This article will delve into the nuances of asset predictive analytics.
Features of Asset Predictive Analytics
The more the data, the better it is, right? That does not have to be the case. According to Dan Fisher, Advisory Principal of KPMG, “It is not about owning the most data, but about gaining the most insight from the data and turning it into a real business advantage”. Hence, regardless of the amount of data one holds, if it is not leveraged to the company’s advantage, a company is unnecessary suffering from issues that could have been avoided. Predictive analytics feeds on different forms of data ranging from statistics, mathematical modelling and simulations, data mining and machine learning. While this is ideal for asset-centric companies that hold enormous amounts of big data, it also works wonders for companies in other sectors. Using all the data it can feed on, asset predictive analytics will analyse historical data to forecast any anomalies in real-time. Asset managers deploy this form of analytics to ensure a company’s assets are reliable. This is especially due to the need to meet the standards of ISO 55000. However, it may be hard to understand how this solution can help asset managers if they do not know what it is and the best way to start implementing it. Hence, here is all you need to know about asset predictive analytics:
Understand the True Potential of Each Asset
Asset predictive analytics emit scientific insights to asset managers, thereby providing extremely reliable data. Unlike those who have a team of scientific data analysts who spend days and weeks trying to assess the performance of an asset, an advanced digital solution has the capacity to automate detailed reports on how the asset is currently performing and can also demonstrate its desired levels of performances. Through this, managers can gain statistics on the productivity level of each asset and ensure that it is used accordingly. Therefore, managers can utilise their existing resources to gain maximum results. Thus, managers can redesign the asset infrastructures to ensure that they are functioning in the best conditions all the time.

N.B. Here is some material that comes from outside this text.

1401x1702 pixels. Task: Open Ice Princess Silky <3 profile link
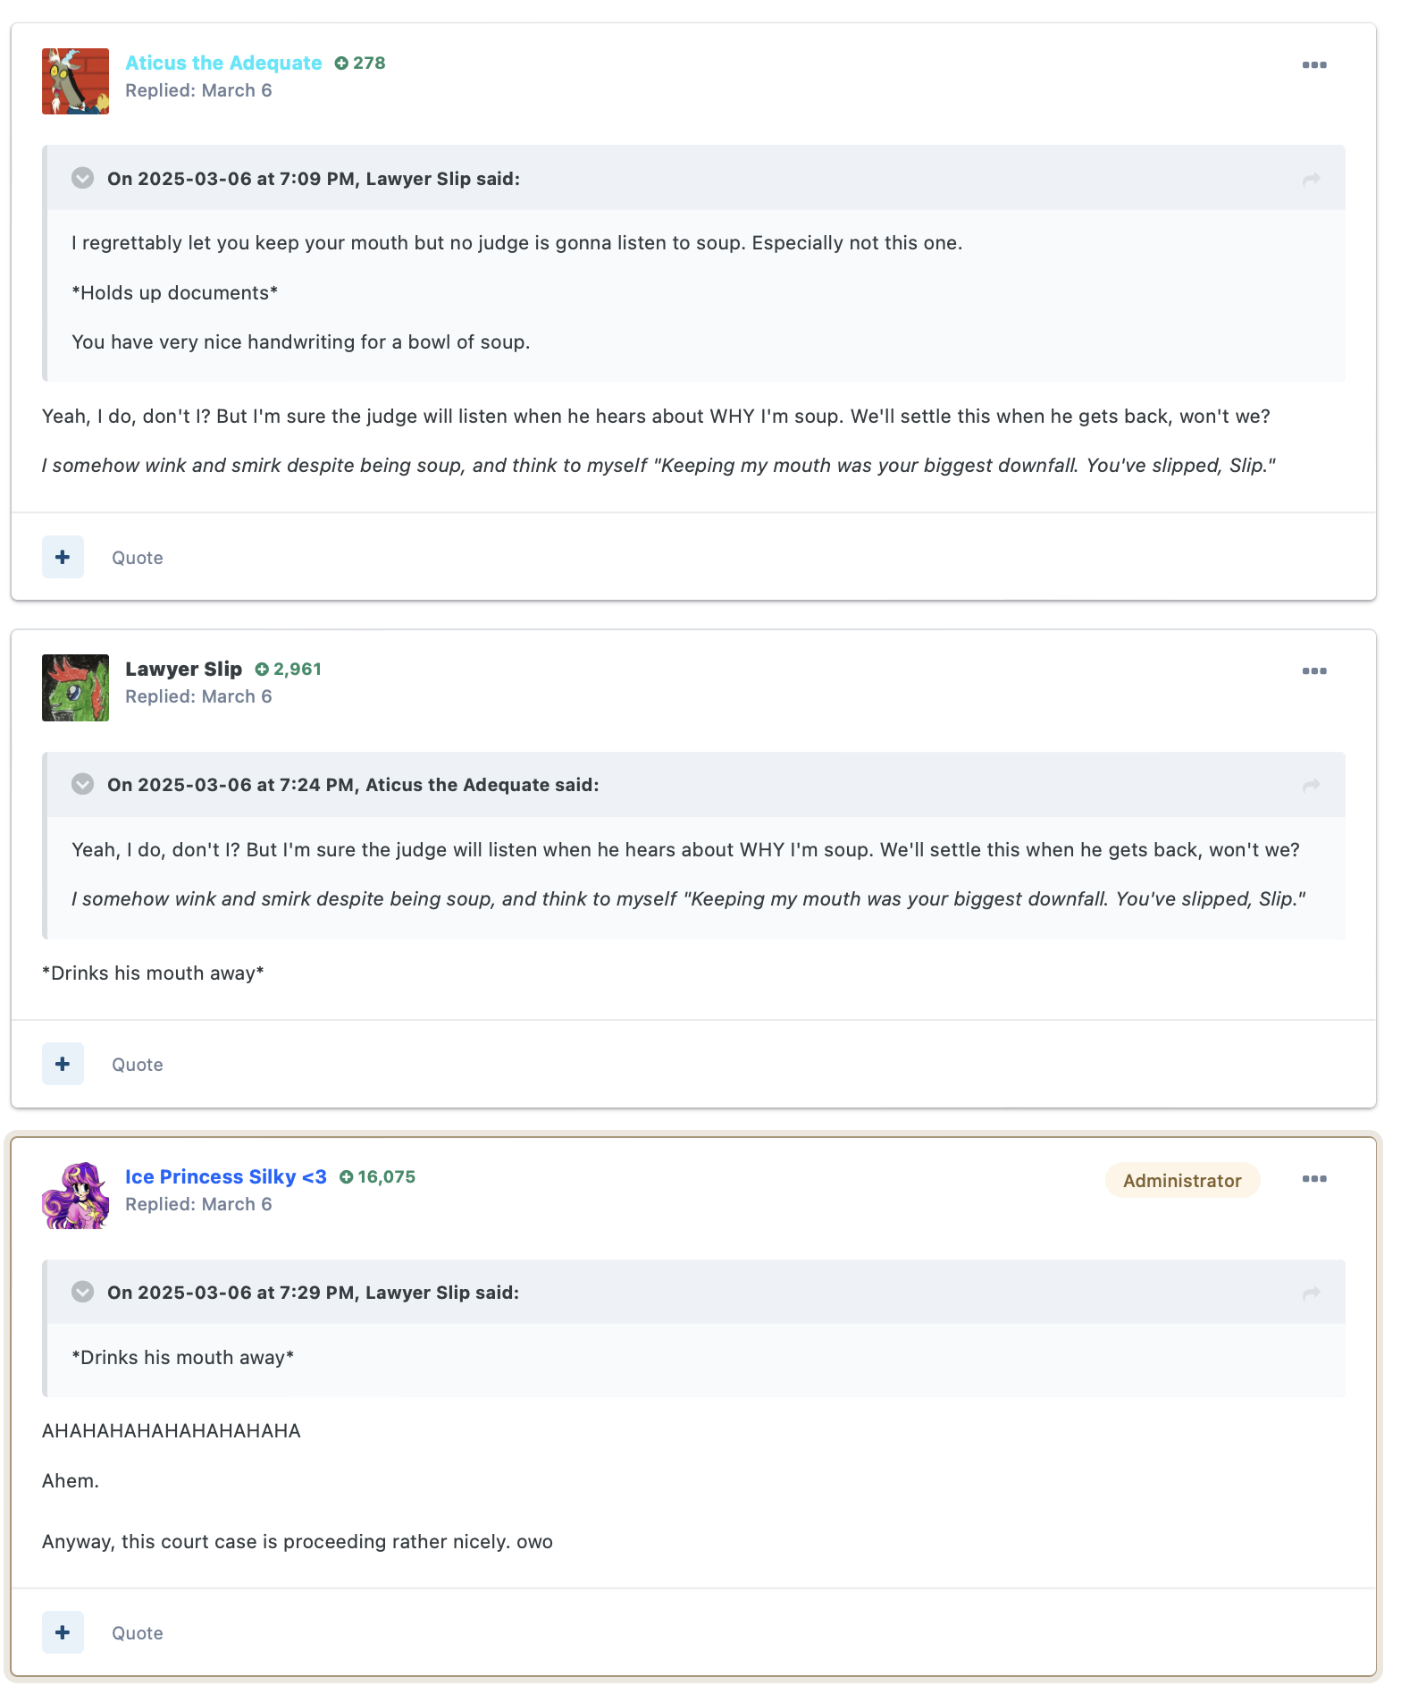point(226,1177)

Reduces Risks and Assures Safety
Most of the time, an impaired asset hinders business and, most importantly, can be hazardous to people. Whether it is the utility service team or the citizens in the area, failure to attend to an asset’s health has drastic consequences. There could be situations where signs of your asset being sick cannot be witnessed until it completely breaks down. The repair team will blindly enter the premises where the asset lies and will not know what is wrong until they approach it. Moreover, outside factors such as the weather could hinder the team from being deployed. A predictive analytics system allows managers to be aware of problems humans cannot detect and consider the best way to repair an asset with that knowledge. Not only would it highlight any dangerous aspects the asset maintenance teams need to keep in mind, but it could also use data regarding the weather to predict the most suitable period to repair it.

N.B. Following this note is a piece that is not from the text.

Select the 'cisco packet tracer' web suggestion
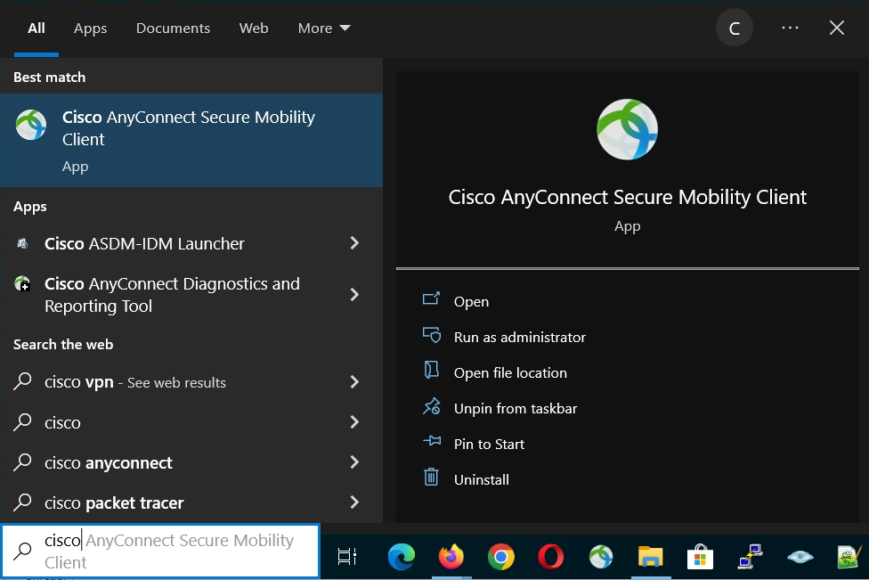The width and height of the screenshot is (869, 580). [x=114, y=502]
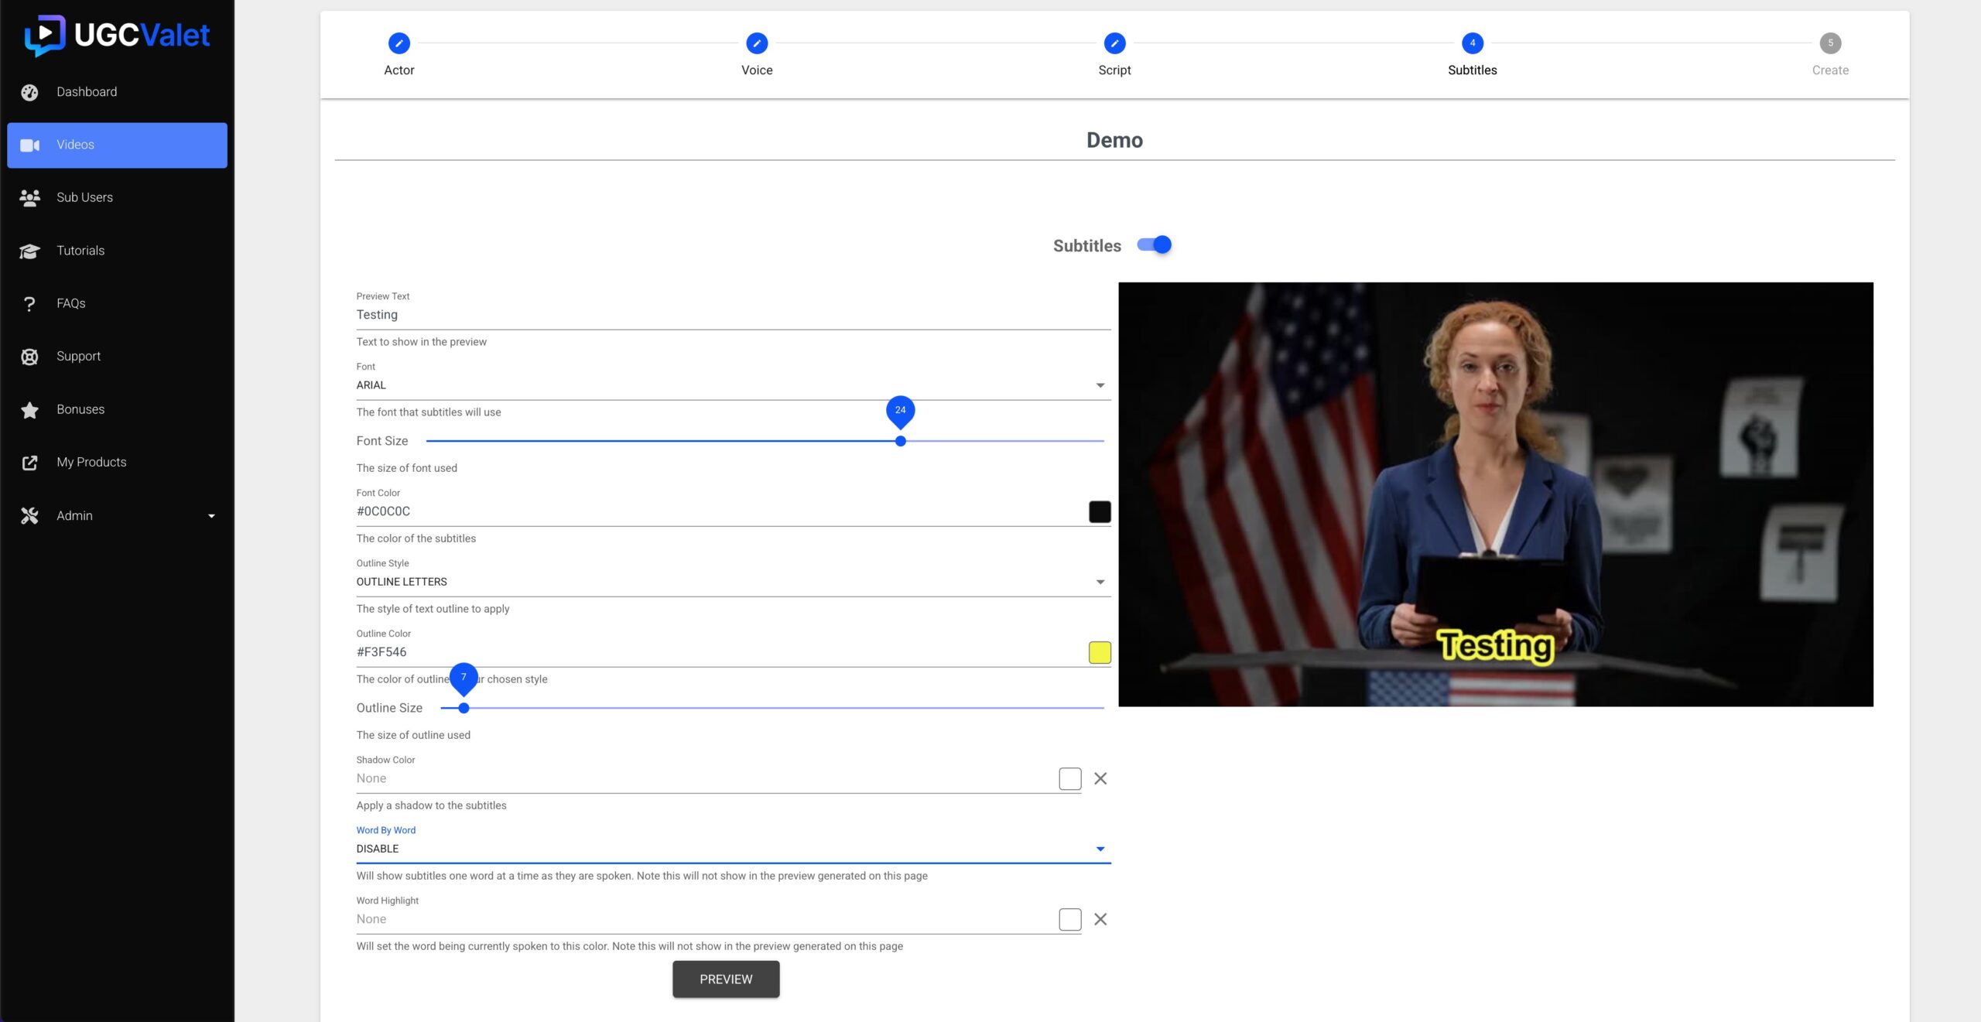Screen dimensions: 1981x1022
Task: Open Support section
Action: pos(78,356)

Fewer Expenses, More Cost Effective
Predictive analytics does not require an organisation to make physical space or invest in fancy equipment. While there are hardware components that include predictive analytics, asset managers can reduce expenses whilst gaining the same features as a hardware component would provide and a lot more smart solutions with a cloud-based predictive analytics system. The best part is that no major changes need to be made, nor do existing systems need to be removed, thereby ensuring that no resources are wasted. Managers can simply integrate the software into existing software solutions and share asset data amongst asset custodians and other financial decision-makers. This way, all departments across a company can access data to make the best asset decisions in the country. This includes making financial budgets following forecasts made by the system. As it is cloud-based, this also gives asset managers the option to access data remotely, giving them the ability to take quick decisions in instances of emergency, especially during natural disasters.
Prevent Malfunctions
Traditionally, asset managers face problems in their machinery, and when they face sudden malfunctions, it leads to their services being interrupted. Where utility service providers particularly experience this, it directly leads to not just one but a large number of people in a specific area being inconvenienced. While some issues could be solved in a few hours, there could be situations where a day or more is required to repair or replace the asset. In such cases, consumers expect to be warned prior so that they can schedule their activities accordingly. This is hard to do when asset managers cannot detect the problem in its initial stage and may require time to identify what is wrong with the asset to fix it. Adding predictive analytics, therefore, gives more control to utilities. By knowing potential risks that could occur indefinitely, managers can take measures to prevent them from happening. Alternatively, where maintenance has to be scheduled, utility service providers can quickly inform consumers days or weeks ahead, thereby improving customer satisfaction.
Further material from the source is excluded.